Exercise goal :: Each record that follows is to be output in full, precisely as written.

============================================================

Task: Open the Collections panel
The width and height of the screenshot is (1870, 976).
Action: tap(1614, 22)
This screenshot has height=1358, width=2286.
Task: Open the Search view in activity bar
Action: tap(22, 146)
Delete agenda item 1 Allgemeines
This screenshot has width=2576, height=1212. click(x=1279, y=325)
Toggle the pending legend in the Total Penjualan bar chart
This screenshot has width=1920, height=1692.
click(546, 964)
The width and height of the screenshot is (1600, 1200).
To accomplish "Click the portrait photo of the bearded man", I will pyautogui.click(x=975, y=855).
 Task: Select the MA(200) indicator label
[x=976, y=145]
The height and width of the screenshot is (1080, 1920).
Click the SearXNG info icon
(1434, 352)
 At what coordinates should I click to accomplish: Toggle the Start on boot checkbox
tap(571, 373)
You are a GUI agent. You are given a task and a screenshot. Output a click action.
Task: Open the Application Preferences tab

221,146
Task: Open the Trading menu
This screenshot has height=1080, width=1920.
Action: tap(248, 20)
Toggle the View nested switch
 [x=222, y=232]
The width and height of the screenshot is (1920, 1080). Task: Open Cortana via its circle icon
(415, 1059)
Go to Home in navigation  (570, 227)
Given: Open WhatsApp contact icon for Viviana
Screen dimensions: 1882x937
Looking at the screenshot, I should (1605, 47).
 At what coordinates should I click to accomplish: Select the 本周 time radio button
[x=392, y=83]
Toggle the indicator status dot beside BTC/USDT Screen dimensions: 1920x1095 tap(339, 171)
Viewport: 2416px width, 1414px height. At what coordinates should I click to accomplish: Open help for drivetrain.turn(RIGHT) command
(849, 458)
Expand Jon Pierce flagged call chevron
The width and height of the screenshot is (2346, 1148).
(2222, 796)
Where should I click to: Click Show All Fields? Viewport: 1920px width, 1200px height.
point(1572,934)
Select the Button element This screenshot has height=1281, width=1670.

============================================================

Answer to the problem ::
Task: Open the Collections panel
The width and height of the screenshot is (1870, 976).
Action: tap(1614, 22)
This screenshot has height=1358, width=2286.
Task: Open the Search view in activity bar
Action: tap(22, 146)
Delete agenda item 1 Allgemeines
This screenshot has width=2576, height=1212. click(x=1279, y=325)
Toggle the pending legend in the Total Penjualan bar chart
This screenshot has width=1920, height=1692.
click(546, 964)
The width and height of the screenshot is (1600, 1200).
To accomplish "Click the portrait photo of the bearded man", I will pyautogui.click(x=975, y=855).
 Task: Select the MA(200) indicator label
[x=976, y=145]
The height and width of the screenshot is (1080, 1920).
Click the SearXNG info icon
(1434, 352)
 At what coordinates should I click to accomplish: Toggle the Start on boot checkbox
tap(571, 373)
You are a GUI agent. You are given a task and a screenshot. Output a click action.
Task: Open the Application Preferences tab

221,146
Task: Open the Trading menu
This screenshot has height=1080, width=1920.
Action: tap(248, 20)
Toggle the View nested switch
 [x=222, y=232]
The width and height of the screenshot is (1920, 1080). Task: Open Cortana via its circle icon
(415, 1059)
Go to Home in navigation  (570, 227)
Given: Open WhatsApp contact icon for Viviana
Screen dimensions: 1882x937
Looking at the screenshot, I should (1605, 47).
 At what coordinates should I click to accomplish: Select the 本周 time radio button
[x=392, y=83]
Toggle the indicator status dot beside BTC/USDT Screen dimensions: 1920x1095 tap(339, 171)
Viewport: 2416px width, 1414px height. At what coordinates should I click to accomplish: Open help for drivetrain.turn(RIGHT) command
(849, 458)
Expand Jon Pierce flagged call chevron
The width and height of the screenshot is (2346, 1148).
(2222, 796)
Where should I click to: Click Show All Fields? Viewport: 1920px width, 1200px height.
point(1572,934)
Select the Button element This screenshot has height=1281, width=1670.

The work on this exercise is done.